Food waste collection can be a major hurdle for communities hoping to recycle curbside. But might the real problem be not the what, but the how? Is it time to think outside the trash can?
Let’s ponder this a minute.
Waste 360 recently spotlighted grassroots recycling as a viable alternative to mainstream systems. The article pointed out the actions of municipalities that, years ago, may have been too eager to turn successful, local recycling efforts over to “big waste haulers.”
The entrepreneurial efforts and business models of food waste collection outfits like CompostNow, NOPE, and Compost Cab seem to be working in their respective service regions. Instead of disrupting existing “Trash Day” collection systems and practices to include source-segregated food waste, these types of operations bypass the big trash truck with a service built on local-centric collection models that are meeting with success in multiple jurisdictions.
Commercial composters, both large and small, have already demonstrated profitability in providing direct services to high- and low-volume waste generators, too. This success certainly proves that bypassing conventional collection systems is viable.
Looking at the world’s most successful bottle/container bills, we see return and recovery systems totally divorced from trash collection with capture rates approaching 100 percent. While bottlers and other manufacturers of containerized products have been known to fight these types of programs, deposit and return systems do work. And they appear to work best when deposit amounts encourage those returns.
So, as the U.S. scrambles to rebuild and reshape its recycling infrastructure in the wake of the China debacle, could the long-abandoned local route to resource recovery of recyclables – residential food waste included – actually offer the better solution?
Maybe, the decades-old struggle to integrate recycling within a system designed for mass disposal indicates the entire approach is flawed. Closely associating food waste, plastics, etcetera with trash as a first step to recovery means recyclables must be rescued from the waste stream before recovery can take place. Is this logical? Is it efficient?
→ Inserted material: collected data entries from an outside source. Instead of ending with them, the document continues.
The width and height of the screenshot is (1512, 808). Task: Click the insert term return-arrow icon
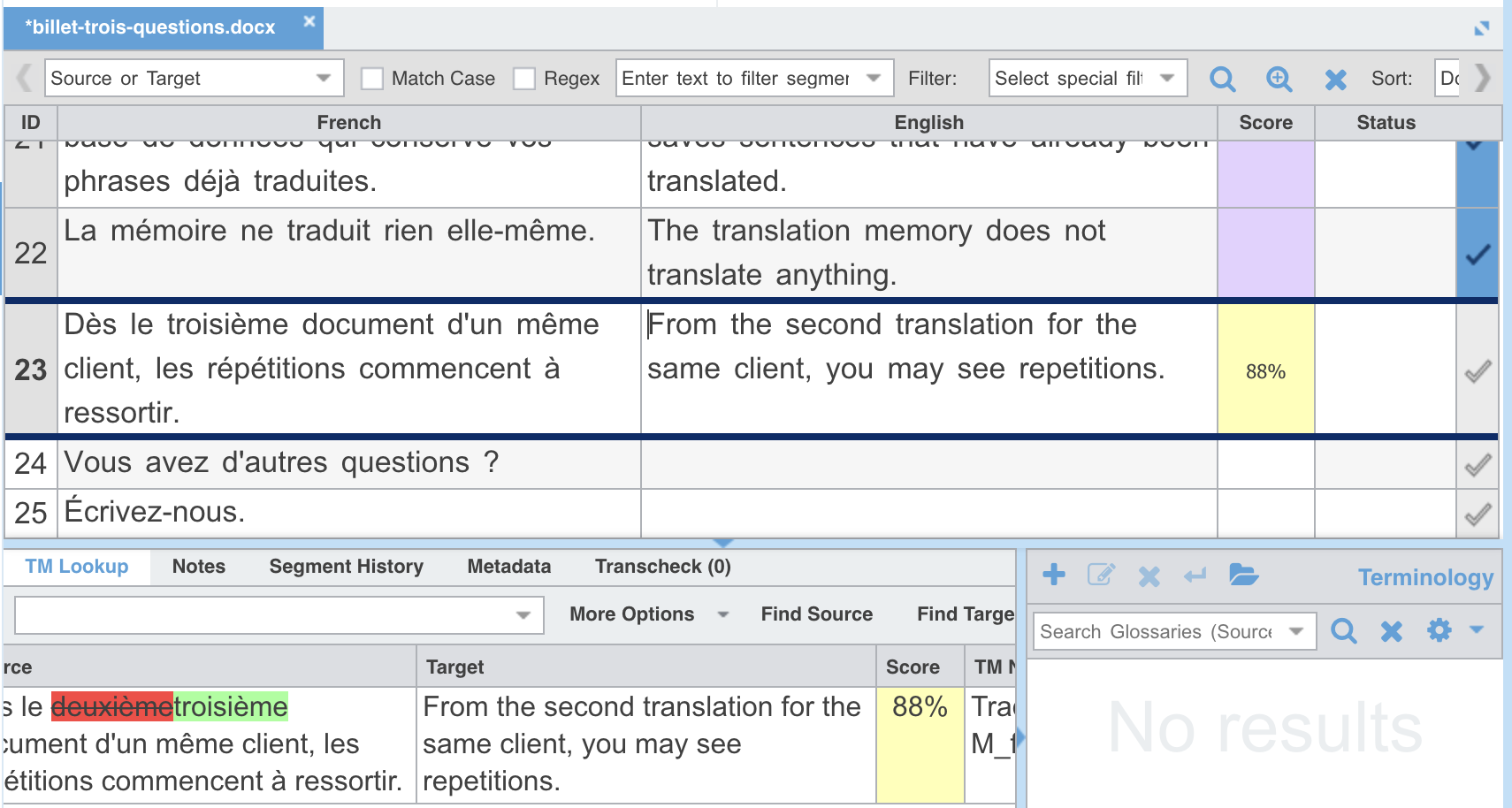(x=1195, y=576)
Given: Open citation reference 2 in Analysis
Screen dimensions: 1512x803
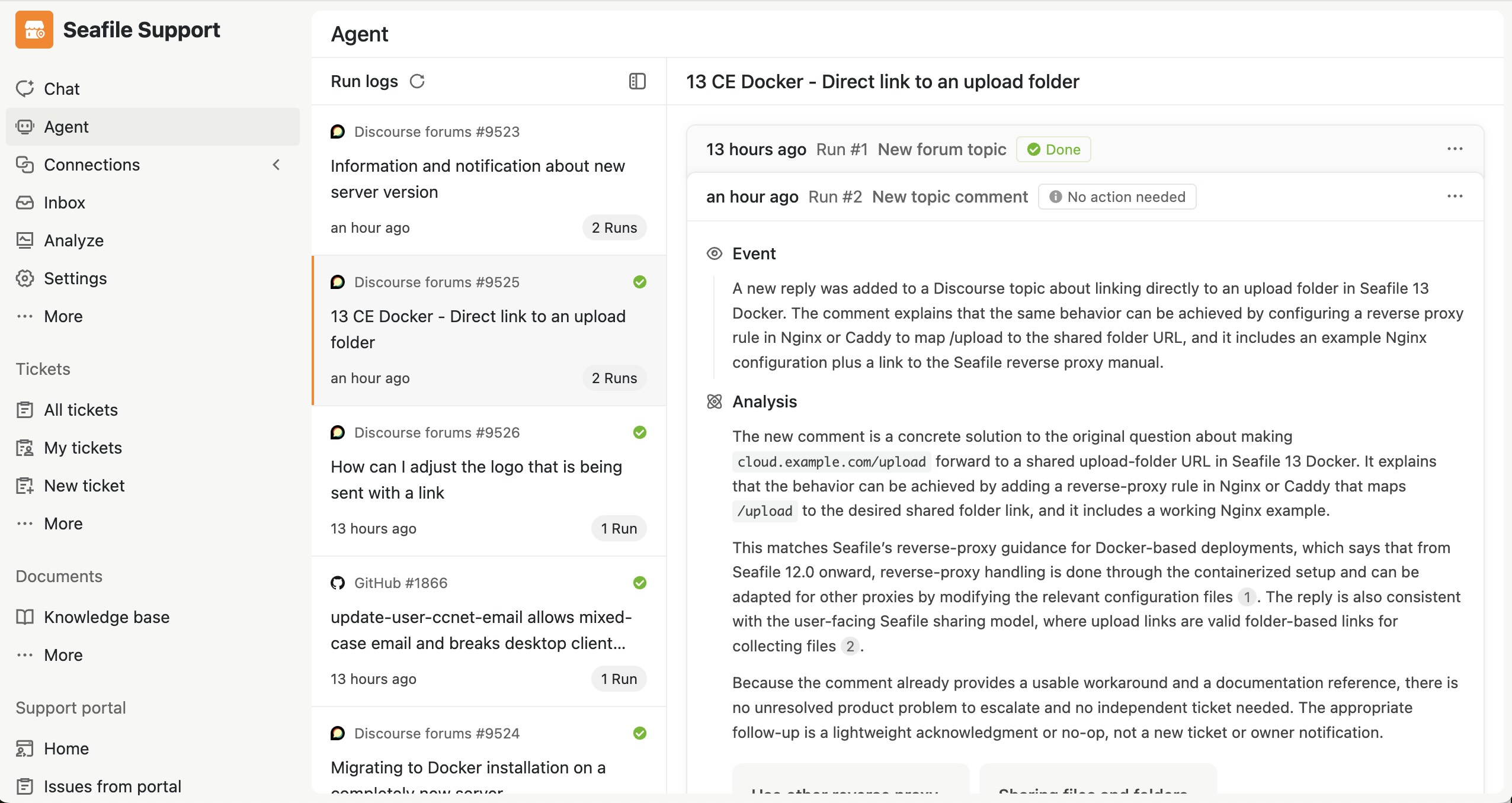Looking at the screenshot, I should click(x=850, y=646).
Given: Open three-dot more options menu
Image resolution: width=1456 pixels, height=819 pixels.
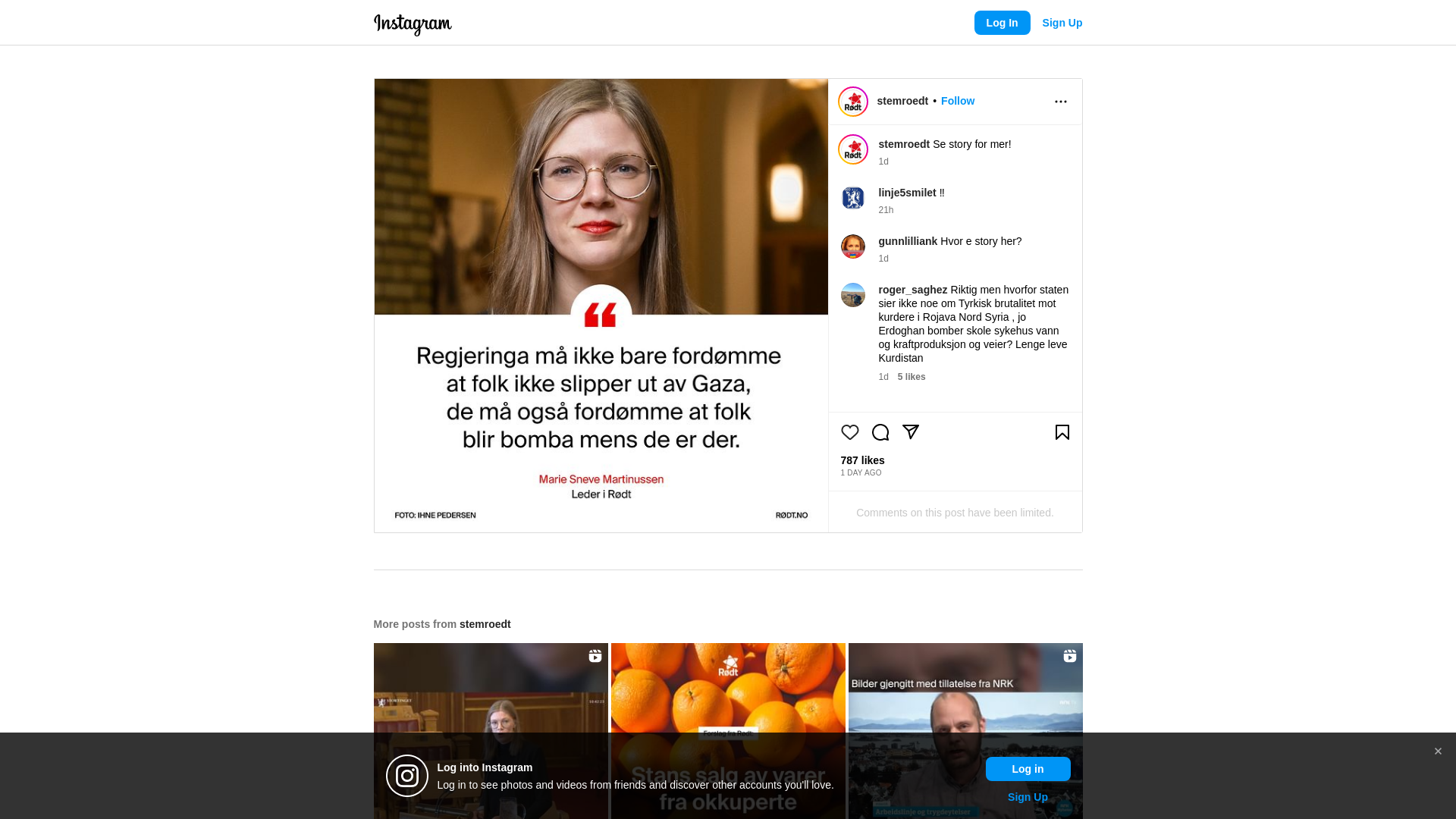Looking at the screenshot, I should coord(1060,102).
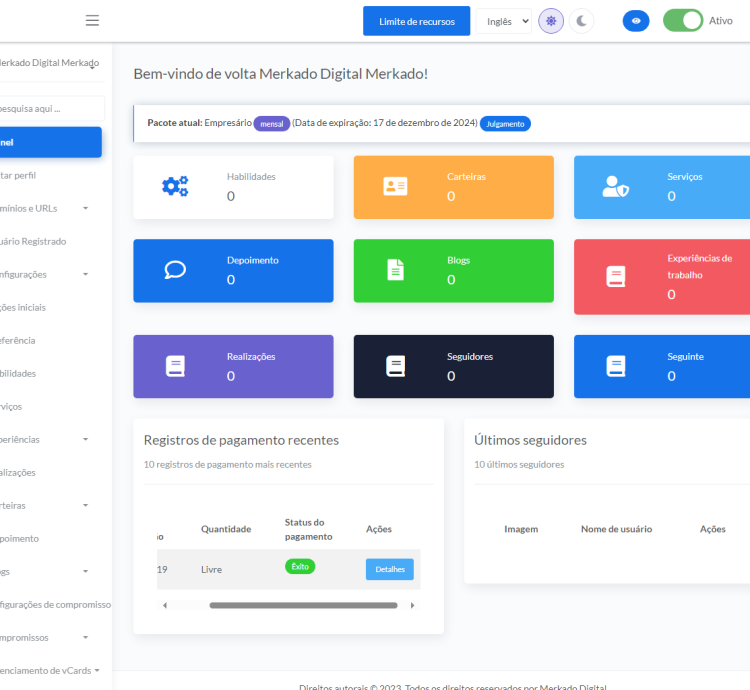The height and width of the screenshot is (690, 750).
Task: Click the ID card icon on Carteiras
Action: coord(395,186)
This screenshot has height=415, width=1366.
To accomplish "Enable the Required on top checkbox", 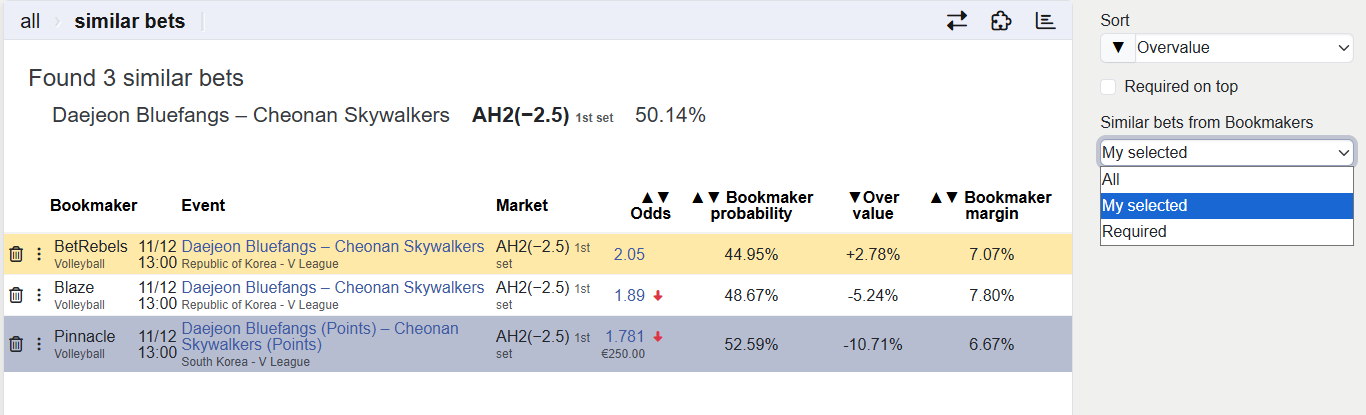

Adding methane capture systems to landfills in an attempt to neutralize the damaging impacts of anaerobically-degrading organics just adds complications and expense for managing a material that shouldn’t be landfilled. Similarly, for plastics and other recyclables, the better solution may lie in diversion at the source, not the transfer station.
Minus putrescibles/recyclables, curbside collection of the real trash might be reduced to once a month (or less). This disposal stream would be much, much smaller than current volumes … and clean. With lower fill rates, existing landfills should last longer and cost less to manage, too.
When recyclables are funneled through and filtered by trash systems, does it make diversion more difficult than it needs to be? Have we been going about recycling all wrong?
What are your ideas for getting recycling right?